- Interactive map of Mangkolemba Sub-division
- Coordinates: 26°30′N 94°26′E﻿ / ﻿26.500°N 94.433°E
- Country: India
- State: Nagaland
- Seat: Mokokchung

Government

Area
- • Total: 845 km^{2} (326 sq mi)
- • Land: 817 km^{2} (315 sq mi)
- • Water: 28 km^{2} (11 sq mi)
- Elevation: 300 m (980 ft)

Population
- • Total: 42,000
- • Density: 51/km^{2} (130/sq mi)
- Time zone: UTC+05:30 (IST)
- Postal code: 798604
- ISO 3166 code: IN-NL-MK

= Mangkolemba =

Mangkolemba is a town and sub-division of Mokokchung District in the Indian state of Nagaland. It is also the largest sub-division under the state of Nagaland. The area of this sub-division is 817 km². Coal is found in many places of this area. It covers three ranges, namely, Jangpetkong, Japukong and Tzürangkong (covering about 50 villages).

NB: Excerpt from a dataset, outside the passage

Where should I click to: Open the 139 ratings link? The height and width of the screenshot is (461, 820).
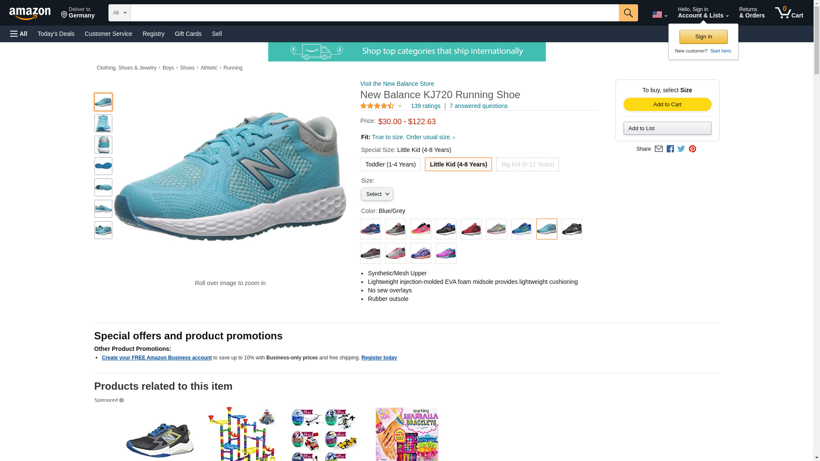pos(425,106)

== Mangkolemba Subdivision Administrative Units ==

| 1 | Mangkolemba Subdivision (ADC Hq) |
| 2 | Alongkima Circle (EAC Hq) |
| 3 | Longchem Circle (EAC Hq) |
| 4 | Merangmen Circle (EAC Hq) |
| 5 | Tsurangkong Border Division (BM Hq) |

Because of its large size and lack of development there has been a demand for the separate district of Mangkolemba.

Mangkolemba Town

Bounded by rivers and mountains, Mangkolemba town covers an area of about 2 km². The valley is noted for its rice production. Mangkolemba town has a population of about 6000 people and it has about 1300 households. The town is the sub-divisional Headquarters of the three ranges and the administrative units.